Pixel coordinate grounding data
--------------------
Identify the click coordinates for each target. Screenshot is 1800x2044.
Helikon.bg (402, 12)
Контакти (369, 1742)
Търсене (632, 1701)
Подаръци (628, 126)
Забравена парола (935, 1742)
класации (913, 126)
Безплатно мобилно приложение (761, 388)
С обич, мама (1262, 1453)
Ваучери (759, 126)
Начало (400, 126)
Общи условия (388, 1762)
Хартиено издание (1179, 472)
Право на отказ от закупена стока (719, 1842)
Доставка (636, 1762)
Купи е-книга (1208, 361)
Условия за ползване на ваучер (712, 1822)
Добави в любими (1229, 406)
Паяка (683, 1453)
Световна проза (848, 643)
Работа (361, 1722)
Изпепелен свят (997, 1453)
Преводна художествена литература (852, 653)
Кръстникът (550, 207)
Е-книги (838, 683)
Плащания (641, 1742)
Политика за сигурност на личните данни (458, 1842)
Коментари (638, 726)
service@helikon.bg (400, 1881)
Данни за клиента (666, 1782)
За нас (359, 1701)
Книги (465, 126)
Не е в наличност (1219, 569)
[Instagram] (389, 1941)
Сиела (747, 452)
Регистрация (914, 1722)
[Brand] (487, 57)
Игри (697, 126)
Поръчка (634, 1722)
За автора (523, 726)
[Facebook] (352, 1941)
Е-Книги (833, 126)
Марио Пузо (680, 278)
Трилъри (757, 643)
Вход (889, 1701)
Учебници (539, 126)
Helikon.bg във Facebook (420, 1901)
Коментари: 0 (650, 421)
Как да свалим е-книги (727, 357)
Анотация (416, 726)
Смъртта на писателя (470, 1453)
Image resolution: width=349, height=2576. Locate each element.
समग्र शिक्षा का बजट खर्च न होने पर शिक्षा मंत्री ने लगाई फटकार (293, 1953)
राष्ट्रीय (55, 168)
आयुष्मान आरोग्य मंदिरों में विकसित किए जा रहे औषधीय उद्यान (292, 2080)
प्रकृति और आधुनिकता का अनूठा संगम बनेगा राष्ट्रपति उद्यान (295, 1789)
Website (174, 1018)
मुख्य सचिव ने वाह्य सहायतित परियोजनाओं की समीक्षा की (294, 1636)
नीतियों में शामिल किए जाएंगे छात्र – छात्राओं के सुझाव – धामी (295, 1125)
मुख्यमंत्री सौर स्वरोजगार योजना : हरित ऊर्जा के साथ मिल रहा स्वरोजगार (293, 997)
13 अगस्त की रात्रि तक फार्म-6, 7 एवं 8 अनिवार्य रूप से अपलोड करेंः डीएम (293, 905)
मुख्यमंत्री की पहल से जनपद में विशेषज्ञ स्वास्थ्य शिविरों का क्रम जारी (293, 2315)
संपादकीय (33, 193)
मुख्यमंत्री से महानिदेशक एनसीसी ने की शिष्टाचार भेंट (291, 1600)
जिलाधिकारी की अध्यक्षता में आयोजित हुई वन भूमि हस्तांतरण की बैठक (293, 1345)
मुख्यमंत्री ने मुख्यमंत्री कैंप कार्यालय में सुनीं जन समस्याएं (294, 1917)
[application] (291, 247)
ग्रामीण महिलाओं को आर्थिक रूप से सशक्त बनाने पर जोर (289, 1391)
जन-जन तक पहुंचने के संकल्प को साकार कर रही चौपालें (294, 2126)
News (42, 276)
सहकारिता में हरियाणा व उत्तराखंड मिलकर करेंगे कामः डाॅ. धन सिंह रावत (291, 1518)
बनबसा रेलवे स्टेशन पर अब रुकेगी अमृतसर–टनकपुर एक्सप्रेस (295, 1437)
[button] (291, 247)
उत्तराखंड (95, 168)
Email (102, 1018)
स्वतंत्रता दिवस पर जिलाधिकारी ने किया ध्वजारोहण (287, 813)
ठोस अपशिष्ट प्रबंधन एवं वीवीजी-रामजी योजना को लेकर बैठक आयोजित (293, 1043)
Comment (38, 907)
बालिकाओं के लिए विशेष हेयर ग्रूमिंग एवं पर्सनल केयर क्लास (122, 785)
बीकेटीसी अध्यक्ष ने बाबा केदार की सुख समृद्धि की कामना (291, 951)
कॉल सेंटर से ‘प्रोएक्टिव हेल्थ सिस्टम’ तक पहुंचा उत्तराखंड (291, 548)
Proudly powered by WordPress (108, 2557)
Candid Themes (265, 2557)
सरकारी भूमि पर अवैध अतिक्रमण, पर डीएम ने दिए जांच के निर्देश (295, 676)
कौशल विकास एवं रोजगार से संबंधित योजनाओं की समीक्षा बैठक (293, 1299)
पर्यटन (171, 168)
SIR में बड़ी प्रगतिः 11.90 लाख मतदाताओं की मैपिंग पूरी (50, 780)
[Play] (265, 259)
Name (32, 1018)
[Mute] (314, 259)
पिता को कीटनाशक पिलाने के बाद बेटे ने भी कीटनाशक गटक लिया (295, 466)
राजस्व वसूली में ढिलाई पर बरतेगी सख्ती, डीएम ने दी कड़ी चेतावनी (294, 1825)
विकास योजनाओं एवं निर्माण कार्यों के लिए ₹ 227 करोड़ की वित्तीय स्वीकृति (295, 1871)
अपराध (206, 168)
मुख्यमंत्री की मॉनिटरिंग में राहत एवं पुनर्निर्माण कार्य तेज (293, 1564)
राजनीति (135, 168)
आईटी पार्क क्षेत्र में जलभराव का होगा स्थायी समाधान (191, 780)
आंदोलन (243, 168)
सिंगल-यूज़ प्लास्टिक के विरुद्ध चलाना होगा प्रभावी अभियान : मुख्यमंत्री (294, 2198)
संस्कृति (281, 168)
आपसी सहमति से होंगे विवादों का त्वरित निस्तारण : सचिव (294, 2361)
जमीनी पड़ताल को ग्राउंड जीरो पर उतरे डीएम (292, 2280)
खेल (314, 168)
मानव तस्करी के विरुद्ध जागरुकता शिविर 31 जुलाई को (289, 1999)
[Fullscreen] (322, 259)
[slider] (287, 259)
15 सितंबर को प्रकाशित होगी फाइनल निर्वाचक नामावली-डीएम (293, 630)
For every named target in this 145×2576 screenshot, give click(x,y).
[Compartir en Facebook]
--------------------
TASK DIRECTIONS :: Reproduce the entries above in full, precisely as written.

REPLY TO THE TASK ::
Identify the click coordinates for each target. Screenshot is 1800x2044.
Helikon.bg (402, 12)
Контакти (369, 1742)
Търсене (632, 1701)
Подаръци (628, 126)
Забравена парола (935, 1742)
класации (913, 126)
Безплатно мобилно приложение (761, 388)
С обич, мама (1262, 1453)
Ваучери (759, 126)
Начало (400, 126)
Общи условия (388, 1762)
Хартиено издание (1179, 472)
Право на отказ от закупена стока (719, 1842)
Доставка (636, 1762)
Купи е-книга (1208, 361)
Условия за ползване на ваучер (712, 1822)
Добави в любими (1229, 406)
Паяка (683, 1453)
Световна проза (848, 643)
Работа (361, 1722)
Изпепелен свят (997, 1453)
Преводна художествена литература (852, 653)
Кръстникът (550, 207)
Е-книги (838, 683)
Плащания (641, 1742)
Политика за сигурност на личните данни (458, 1842)
Коментари (638, 726)
service@helikon.bg (400, 1881)
Данни за клиента (666, 1782)
За нас (359, 1701)
Книги (465, 126)
Не е в наличност (1219, 569)
[Instagram] (389, 1941)
Сиела (747, 452)
Регистрация (914, 1722)
[Brand] (487, 57)
Игри (697, 126)
Поръчка (634, 1722)
За автора (523, 726)
[Facebook] (352, 1941)
Е-Книги (833, 126)
Марио Пузо (680, 278)
Трилъри (757, 643)
Вход (889, 1701)
Учебници (539, 126)
Helikon.bg във Facebook (420, 1901)
Коментари: 0 (650, 421)
Как да свалим е-книги (727, 357)
Анотация (416, 726)
Смъртта на писателя (470, 1453)
Image resolution: width=349, height=2576. Locate each element.
समग्र शिक्षा का बजट खर्च न होने पर शिक्षा मंत्री ने लगाई फटकार (293, 1953)
राष्ट्रीय (55, 168)
आयुष्मान आरोग्य मंदिरों में विकसित किए जा रहे औषधीय उद्यान (292, 2080)
प्रकृति और आधुनिकता का अनूठा संगम बनेगा राष्ट्रपति उद्यान (295, 1789)
Website (174, 1018)
मुख्य सचिव ने वाह्य सहायतित परियोजनाओं की समीक्षा की (294, 1636)
नीतियों में शामिल किए जाएंगे छात्र – छात्राओं के सुझाव – धामी (295, 1125)
मुख्यमंत्री सौर स्वरोजगार योजना : हरित ऊर्जा के साथ मिल रहा स्वरोजगार (293, 997)
13 अगस्त की रात्रि तक फार्म-6, 7 एवं 8 अनिवार्य रूप से अपलोड करेंः डीएम (293, 905)
मुख्यमंत्री की पहल से जनपद में विशेषज्ञ स्वास्थ्य शिविरों का क्रम जारी (293, 2315)
संपादकीय (33, 193)
मुख्यमंत्री से महानिदेशक एनसीसी ने की शिष्टाचार भेंट (291, 1600)
जिलाधिकारी की अध्यक्षता में आयोजित हुई वन भूमि हस्तांतरण की बैठक (293, 1345)
मुख्यमंत्री ने मुख्यमंत्री कैंप कार्यालय में सुनीं जन समस्याएं (294, 1917)
[application] (291, 247)
ग्रामीण महिलाओं को आर्थिक रूप से सशक्त बनाने पर जोर (289, 1391)
जन-जन तक पहुंचने के संकल्प को साकार कर रही चौपालें (294, 2126)
News (42, 276)
सहकारिता में हरियाणा व उत्तराखंड मिलकर करेंगे कामः डाॅ. धन सिंह रावत (291, 1518)
बनबसा रेलवे स्टेशन पर अब रुकेगी अमृतसर–टनकपुर एक्सप्रेस (295, 1437)
[button] (291, 247)
उत्तराखंड (95, 168)
Email (102, 1018)
स्वतंत्रता दिवस पर जिलाधिकारी ने किया ध्वजारोहण (287, 813)
ठोस अपशिष्ट प्रबंधन एवं वीवीजी-रामजी योजना को लेकर बैठक आयोजित (293, 1043)
Comment (38, 907)
बालिकाओं के लिए विशेष हेयर ग्रूमिंग एवं पर्सनल केयर क्लास (122, 785)
बीकेटीसी अध्यक्ष ने बाबा केदार की सुख समृद्धि की कामना (291, 951)
कॉल सेंटर से ‘प्रोएक्टिव हेल्थ सिस्टम’ तक पहुंचा उत्तराखंड (291, 548)
Proudly powered by WordPress (108, 2557)
Candid Themes (265, 2557)
सरकारी भूमि पर अवैध अतिक्रमण, पर डीएम ने दिए जांच के निर्देश (295, 676)
कौशल विकास एवं रोजगार से संबंधित योजनाओं की समीक्षा बैठक (293, 1299)
पर्यटन (171, 168)
SIR में बड़ी प्रगतिः 11.90 लाख मतदाताओं की मैपिंग पूरी (50, 780)
[Play] (265, 259)
Name (32, 1018)
[Mute] (314, 259)
पिता को कीटनाशक पिलाने के बाद बेटे ने भी कीटनाशक गटक लिया (295, 466)
राजस्व वसूली में ढिलाई पर बरतेगी सख्ती, डीएम ने दी कड़ी चेतावनी (294, 1825)
विकास योजनाओं एवं निर्माण कार्यों के लिए ₹ 227 करोड़ की वित्तीय स्वीकृति (295, 1871)
अपराध (206, 168)
मुख्यमंत्री की मॉनिटरिंग में राहत एवं पुनर्निर्माण कार्य तेज (293, 1564)
राजनीति (135, 168)
आईटी पार्क क्षेत्र में जलभराव का होगा स्थायी समाधान (191, 780)
आंदोलन (243, 168)
सिंगल-यूज़ प्लास्टिक के विरुद्ध चलाना होगा प्रभावी अभियान : मुख्यमंत्री (294, 2198)
संस्कृति (281, 168)
आपसी सहमति से होंगे विवादों का त्वरित निस्तारण : सचिव (294, 2361)
जमीनी पड़ताल को ग्राउंड जीरो पर उतरे डीएम (292, 2280)
खेल (314, 168)
मानव तस्करी के विरुद्ध जागरुकता शिविर 31 जुलाई को (289, 1999)
[Fullscreen] (322, 259)
[slider] (287, 259)
15 सितंबर को प्रकाशित होगी फाइनल निर्वाचक नामावली-डीएम (293, 630)
For every named target in this 145×2576 screenshot, give click(x,y).
[Compartir en Facebook]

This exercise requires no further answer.